A North Carolina woman with a long criminal history is accused of ordering her pit bull to attack her neighbor.
Sheila Marie Hunter, 58, allegedly sent her dog after a neighbor at their Raleigh apartment complex following a dispute, according to a copy of a magistrate’s order filed in Wake County District Court.
The victim suffered serious puncture wounds and could have been hurt even more if a bystander hadn’t shot the dog, the order said.
Hunter is now facing charges of assault with intent to cause great bodily harm, cruelty to animals, and intoxicated and disruptive behavior.
The cruelty charge is for allegedly ignoring the dog after it had been shot in the abdomen and failing to offer any help.
The disruptive behavior charge came after Raleigh Police officers reportedly saw her “curse, shout at, [and] rudely insult others by … pointing at the subject and cursing at him calling him mother f—– several times during an investigation,” according to the order.
Hunter has spent over 10 years in prison and has past convictions including larceny, robbery, and assaulting a government official with a deadly weapon, according to North Carolina Department of Corrections records.
In 2002, prosecutors called her a “habitual felon” in a case that sent her to prison for more than 12 years.
The victim, Eli Santos Blanco, spoke with WNCN about the attack, saying that he and Hunter had been in conflict for months. He described the brutal attack and showed the injuries on his heavily bandaged arms where the dog bit him.
“It’s a hard pain to explain. At first, it was just okay, then she was ripping my tendons, muscles apart,” Blanco said. “I looked at that dog and I saw the grip she had.

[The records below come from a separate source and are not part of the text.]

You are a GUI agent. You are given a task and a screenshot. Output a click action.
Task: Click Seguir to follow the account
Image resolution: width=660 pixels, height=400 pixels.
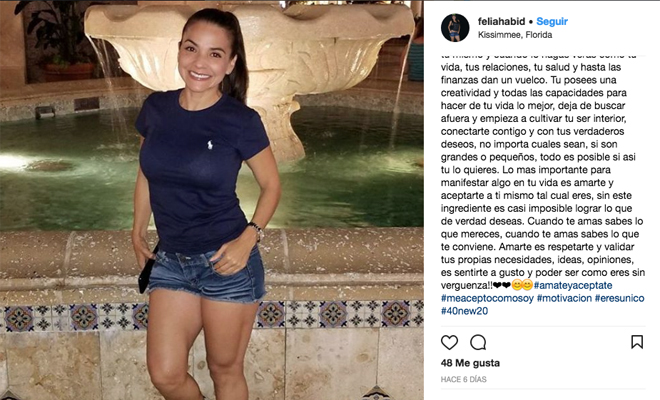pos(552,21)
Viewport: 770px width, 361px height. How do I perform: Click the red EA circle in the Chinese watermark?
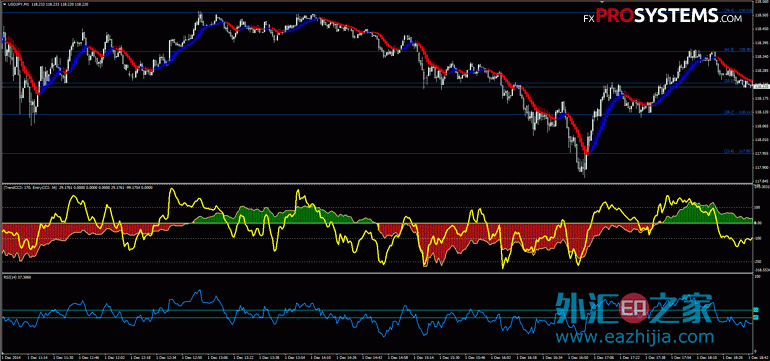pyautogui.click(x=633, y=307)
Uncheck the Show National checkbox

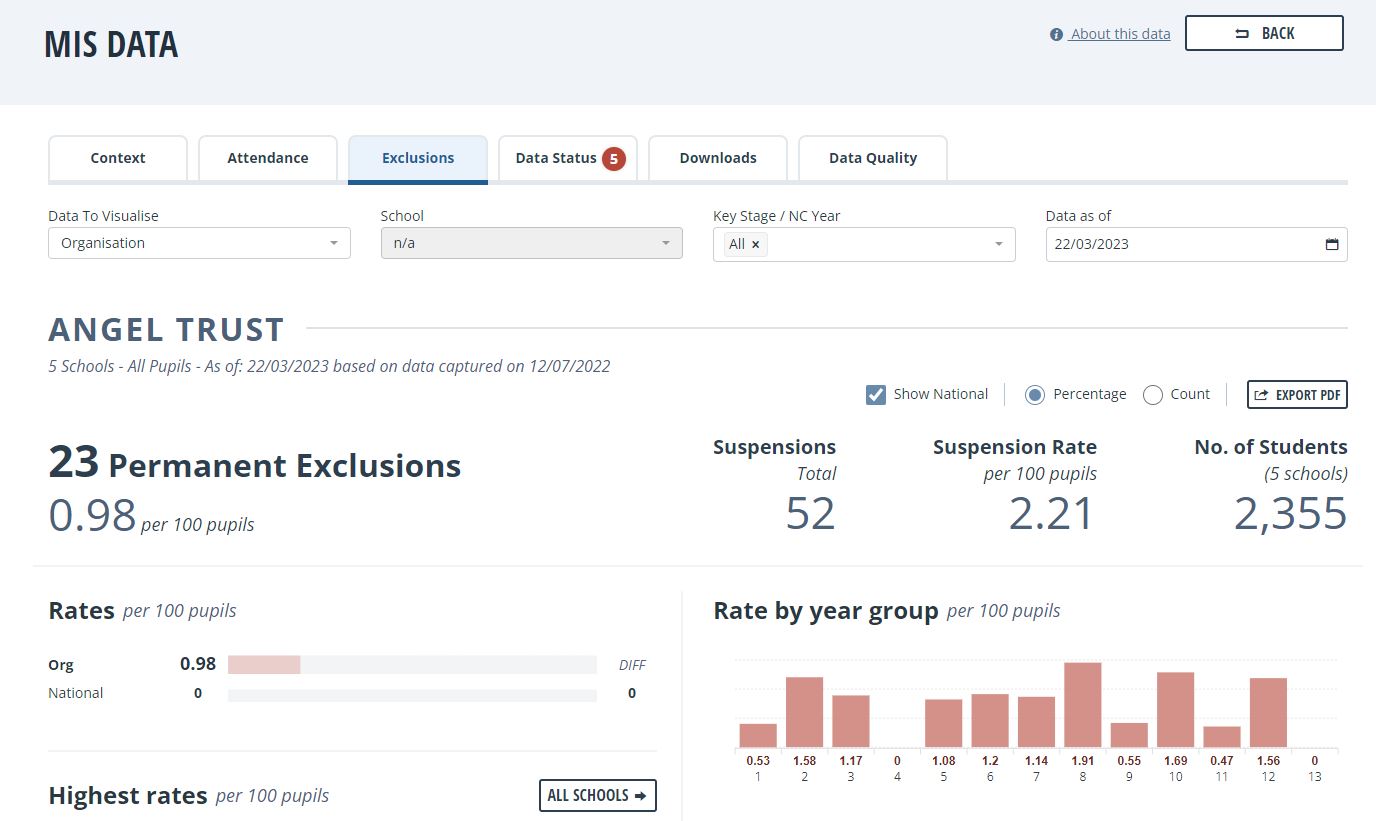point(876,395)
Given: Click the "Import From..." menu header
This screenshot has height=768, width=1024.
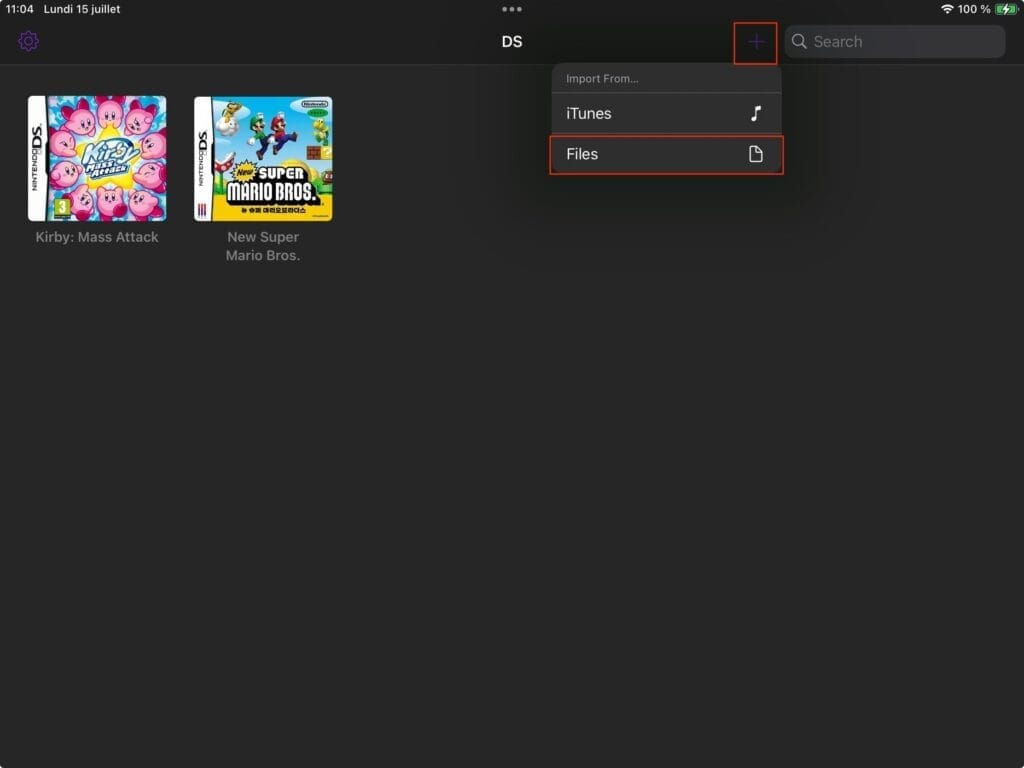Looking at the screenshot, I should [x=602, y=78].
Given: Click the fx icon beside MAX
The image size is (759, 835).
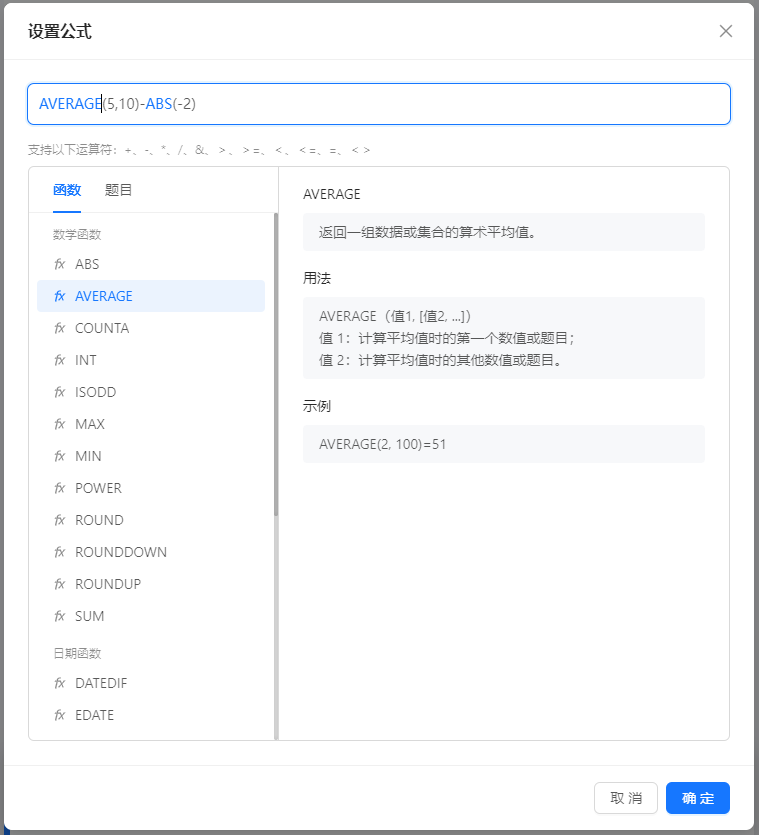Looking at the screenshot, I should (x=60, y=424).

I just started punching the dog, poking out anything to make it get off.”
It was at that moment that a man with a gun shot the dog, Blanco said.
Hunter made her first court appearance on Monday via a video feed from jail, where a Wake County District Court judge set her bail at $30,000.
If she posts bond, she is ordered to have no contact with Blanco and cannot own any animals, according to her release order.
Hunter, who does not have a lawyer and has not yet entered a plea, will return to court on Oct. 6.